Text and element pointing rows
-- BEGIN --
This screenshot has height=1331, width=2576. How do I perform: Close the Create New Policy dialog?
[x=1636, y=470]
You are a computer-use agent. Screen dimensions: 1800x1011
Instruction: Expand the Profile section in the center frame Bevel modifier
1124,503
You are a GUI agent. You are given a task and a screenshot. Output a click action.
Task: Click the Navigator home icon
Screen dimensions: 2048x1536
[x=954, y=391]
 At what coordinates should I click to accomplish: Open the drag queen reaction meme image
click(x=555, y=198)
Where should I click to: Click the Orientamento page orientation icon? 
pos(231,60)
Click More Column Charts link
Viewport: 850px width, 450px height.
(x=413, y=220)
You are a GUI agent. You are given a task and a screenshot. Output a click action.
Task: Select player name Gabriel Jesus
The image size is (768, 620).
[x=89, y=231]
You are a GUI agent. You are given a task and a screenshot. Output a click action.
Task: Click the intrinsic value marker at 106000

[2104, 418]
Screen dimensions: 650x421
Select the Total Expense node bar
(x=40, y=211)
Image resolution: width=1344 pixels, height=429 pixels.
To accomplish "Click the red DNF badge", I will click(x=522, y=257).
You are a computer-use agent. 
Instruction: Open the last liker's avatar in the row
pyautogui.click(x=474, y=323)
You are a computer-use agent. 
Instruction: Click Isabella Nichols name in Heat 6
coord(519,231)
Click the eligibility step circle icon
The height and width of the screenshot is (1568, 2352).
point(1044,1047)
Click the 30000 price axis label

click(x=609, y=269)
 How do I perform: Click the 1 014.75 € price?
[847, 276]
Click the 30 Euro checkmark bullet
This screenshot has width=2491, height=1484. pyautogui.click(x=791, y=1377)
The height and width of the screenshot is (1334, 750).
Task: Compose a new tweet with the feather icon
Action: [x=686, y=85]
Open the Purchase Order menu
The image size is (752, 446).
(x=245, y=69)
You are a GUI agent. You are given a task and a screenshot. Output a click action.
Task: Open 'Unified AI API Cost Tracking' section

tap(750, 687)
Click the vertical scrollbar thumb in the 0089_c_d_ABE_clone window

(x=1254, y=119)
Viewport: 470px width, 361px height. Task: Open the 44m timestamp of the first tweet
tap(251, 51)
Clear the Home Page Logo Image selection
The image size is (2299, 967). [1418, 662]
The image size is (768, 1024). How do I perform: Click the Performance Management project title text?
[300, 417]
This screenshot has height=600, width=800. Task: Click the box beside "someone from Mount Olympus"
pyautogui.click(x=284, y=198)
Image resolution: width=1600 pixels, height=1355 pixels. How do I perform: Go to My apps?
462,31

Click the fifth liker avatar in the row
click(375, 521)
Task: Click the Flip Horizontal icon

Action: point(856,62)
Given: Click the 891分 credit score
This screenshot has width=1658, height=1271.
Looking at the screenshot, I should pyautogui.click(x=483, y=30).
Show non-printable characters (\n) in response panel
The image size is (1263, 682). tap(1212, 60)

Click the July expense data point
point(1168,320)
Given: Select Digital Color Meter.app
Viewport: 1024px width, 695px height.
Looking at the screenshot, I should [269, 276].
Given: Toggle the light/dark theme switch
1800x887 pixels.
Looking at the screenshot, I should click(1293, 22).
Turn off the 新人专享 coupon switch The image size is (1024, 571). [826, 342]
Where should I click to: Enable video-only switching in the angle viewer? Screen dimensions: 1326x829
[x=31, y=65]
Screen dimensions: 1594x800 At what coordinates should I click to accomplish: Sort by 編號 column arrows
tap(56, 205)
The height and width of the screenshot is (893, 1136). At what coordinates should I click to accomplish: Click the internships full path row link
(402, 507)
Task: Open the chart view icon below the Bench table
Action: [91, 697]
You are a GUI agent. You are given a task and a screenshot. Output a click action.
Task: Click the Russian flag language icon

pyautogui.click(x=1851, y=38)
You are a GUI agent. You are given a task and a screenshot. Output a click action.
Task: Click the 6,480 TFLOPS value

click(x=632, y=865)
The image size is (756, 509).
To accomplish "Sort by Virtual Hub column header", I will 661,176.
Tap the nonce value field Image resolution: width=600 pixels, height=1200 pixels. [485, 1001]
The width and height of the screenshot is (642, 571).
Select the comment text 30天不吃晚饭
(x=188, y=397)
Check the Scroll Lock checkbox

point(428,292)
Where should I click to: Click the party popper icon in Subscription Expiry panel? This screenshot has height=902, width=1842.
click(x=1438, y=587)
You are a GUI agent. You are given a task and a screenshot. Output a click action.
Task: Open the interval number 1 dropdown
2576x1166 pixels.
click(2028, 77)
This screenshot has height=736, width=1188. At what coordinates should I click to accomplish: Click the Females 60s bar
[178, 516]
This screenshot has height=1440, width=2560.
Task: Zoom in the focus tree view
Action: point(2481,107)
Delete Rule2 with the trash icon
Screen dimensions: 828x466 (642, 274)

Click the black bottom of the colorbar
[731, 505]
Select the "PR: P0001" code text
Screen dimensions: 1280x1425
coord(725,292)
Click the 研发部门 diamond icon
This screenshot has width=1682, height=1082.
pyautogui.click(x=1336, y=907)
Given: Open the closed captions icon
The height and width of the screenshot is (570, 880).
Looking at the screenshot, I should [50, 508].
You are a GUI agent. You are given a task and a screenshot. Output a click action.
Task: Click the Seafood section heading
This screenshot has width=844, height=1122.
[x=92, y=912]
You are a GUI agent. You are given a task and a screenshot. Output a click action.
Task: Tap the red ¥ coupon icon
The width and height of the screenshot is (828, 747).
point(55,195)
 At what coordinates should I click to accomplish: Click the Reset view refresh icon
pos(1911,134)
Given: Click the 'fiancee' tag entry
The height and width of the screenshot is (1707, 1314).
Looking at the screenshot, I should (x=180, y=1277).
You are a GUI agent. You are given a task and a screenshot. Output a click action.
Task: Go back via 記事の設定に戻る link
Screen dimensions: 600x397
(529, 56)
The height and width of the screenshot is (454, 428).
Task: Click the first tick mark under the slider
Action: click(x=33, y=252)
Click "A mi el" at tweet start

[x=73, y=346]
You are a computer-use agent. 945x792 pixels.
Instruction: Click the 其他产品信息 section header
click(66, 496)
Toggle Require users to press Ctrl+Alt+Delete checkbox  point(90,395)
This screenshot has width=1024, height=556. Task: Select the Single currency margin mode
-- END --
- Set problem:
Reproduce every one of the rows above verbatim, line for line.

- Written answer:
This screenshot has height=1331, width=2576. How do I perform: Close the Create New Policy dialog?
[x=1636, y=470]
You are a computer-use agent. Screen dimensions: 1800x1011
Instruction: Expand the Profile section in the center frame Bevel modifier
1124,503
You are a GUI agent. You are given a task and a screenshot. Output a click action.
Task: Click the Navigator home icon
Screen dimensions: 2048x1536
[x=954, y=391]
 At what coordinates should I click to accomplish: Open the drag queen reaction meme image
click(x=555, y=198)
Where should I click to: Click the Orientamento page orientation icon? 
pos(231,60)
Click More Column Charts link
Viewport: 850px width, 450px height.
(x=413, y=220)
You are a GUI agent. You are given a task and a screenshot. Output a click action.
Task: Select player name Gabriel Jesus
The image size is (768, 620).
[x=89, y=231]
You are a GUI agent. You are given a task and a screenshot. Output a click action.
Task: Click the intrinsic value marker at 106000

[2104, 418]
Screen dimensions: 650x421
Select the Total Expense node bar
(x=40, y=211)
Image resolution: width=1344 pixels, height=429 pixels.
To accomplish "Click the red DNF badge", I will click(x=522, y=257).
You are a computer-use agent. 
Instruction: Open the last liker's avatar in the row
pyautogui.click(x=474, y=323)
You are a computer-use agent. 
Instruction: Click Isabella Nichols name in Heat 6
coord(519,231)
Click the eligibility step circle icon
The height and width of the screenshot is (1568, 2352).
point(1044,1047)
Click the 30000 price axis label

click(x=609, y=269)
 How do I perform: Click the 1 014.75 € price?
[847, 276]
Click the 30 Euro checkmark bullet
This screenshot has width=2491, height=1484. pyautogui.click(x=791, y=1377)
The height and width of the screenshot is (1334, 750).
Task: Compose a new tweet with the feather icon
Action: [x=686, y=85]
Open the Purchase Order menu
The image size is (752, 446).
(x=245, y=69)
You are a GUI agent. You are given a task and a screenshot. Output a click action.
Task: Open 'Unified AI API Cost Tracking' section

tap(750, 687)
Click the vertical scrollbar thumb in the 0089_c_d_ABE_clone window

(x=1254, y=119)
Viewport: 470px width, 361px height. Task: Open the 44m timestamp of the first tweet
tap(251, 51)
Clear the Home Page Logo Image selection
The image size is (2299, 967). [1418, 662]
The image size is (768, 1024). How do I perform: Click the Performance Management project title text?
[300, 417]
This screenshot has height=600, width=800. Task: Click the box beside "someone from Mount Olympus"
pyautogui.click(x=284, y=198)
Image resolution: width=1600 pixels, height=1355 pixels. How do I perform: Go to My apps?
462,31

Click the fifth liker avatar in the row
click(375, 521)
Task: Click the Flip Horizontal icon

Action: point(856,62)
Given: Click the 891分 credit score
This screenshot has width=1658, height=1271.
Looking at the screenshot, I should pyautogui.click(x=483, y=30).
Show non-printable characters (\n) in response panel
The image size is (1263, 682). tap(1212, 60)

Click the July expense data point
point(1168,320)
Given: Select Digital Color Meter.app
Viewport: 1024px width, 695px height.
Looking at the screenshot, I should [269, 276].
Given: Toggle the light/dark theme switch
1800x887 pixels.
Looking at the screenshot, I should click(1293, 22).
Turn off the 新人专享 coupon switch The image size is (1024, 571). [826, 342]
Where should I click to: Enable video-only switching in the angle viewer? Screen dimensions: 1326x829
[x=31, y=65]
Screen dimensions: 1594x800 At what coordinates should I click to accomplish: Sort by 編號 column arrows
tap(56, 205)
The height and width of the screenshot is (893, 1136). At what coordinates should I click to accomplish: Click the internships full path row link
(402, 507)
Task: Open the chart view icon below the Bench table
Action: [91, 697]
You are a GUI agent. You are given a task and a screenshot. Output a click action.
Task: Click the Russian flag language icon

pyautogui.click(x=1851, y=38)
You are a GUI agent. You are given a task and a screenshot. Output a click action.
Task: Click the 6,480 TFLOPS value

click(x=632, y=865)
The image size is (756, 509).
To accomplish "Sort by Virtual Hub column header", I will 661,176.
Tap the nonce value field Image resolution: width=600 pixels, height=1200 pixels. [485, 1001]
The width and height of the screenshot is (642, 571).
Select the comment text 30天不吃晚饭
(x=188, y=397)
Check the Scroll Lock checkbox

point(428,292)
Where should I click to: Click the party popper icon in Subscription Expiry panel? This screenshot has height=902, width=1842.
click(x=1438, y=587)
You are a GUI agent. You are given a task and a screenshot. Output a click action.
Task: Open the interval number 1 dropdown
2576x1166 pixels.
click(2028, 77)
This screenshot has height=736, width=1188. At what coordinates should I click to accomplish: Click the Females 60s bar
[178, 516]
This screenshot has height=1440, width=2560.
Task: Zoom in the focus tree view
Action: point(2481,107)
Delete Rule2 with the trash icon
Screen dimensions: 828x466 (642, 274)

Click the black bottom of the colorbar
[731, 505]
Select the "PR: P0001" code text
Screen dimensions: 1280x1425
coord(725,292)
Click the 研发部门 diamond icon
This screenshot has width=1682, height=1082.
pyautogui.click(x=1336, y=907)
Given: Open the closed captions icon
The height and width of the screenshot is (570, 880).
Looking at the screenshot, I should [50, 508].
You are a GUI agent. You are given a task and a screenshot. Output a click action.
Task: Click the Seafood section heading
This screenshot has width=844, height=1122.
[x=92, y=912]
You are a GUI agent. You are given a task and a screenshot. Output a click action.
Task: Tap the red ¥ coupon icon
The width and height of the screenshot is (828, 747).
point(55,195)
 At what coordinates should I click to accomplish: Click the Reset view refresh icon
pos(1911,134)
Given: Click the 'fiancee' tag entry
The height and width of the screenshot is (1707, 1314).
Looking at the screenshot, I should (x=180, y=1277).
You are a GUI agent. You are given a task and a screenshot. Output a click action.
Task: Go back via 記事の設定に戻る link
Screen dimensions: 600x397
(529, 56)
The height and width of the screenshot is (454, 428).
Task: Click the first tick mark under the slider
Action: click(x=33, y=252)
Click "A mi el" at tweet start

[x=73, y=346]
You are a computer-use agent. 945x792 pixels.
Instruction: Click the 其他产品信息 section header
click(66, 496)
Toggle Require users to press Ctrl+Alt+Delete checkbox  point(90,395)
This screenshot has width=1024, height=556. Task: Select the Single currency margin mode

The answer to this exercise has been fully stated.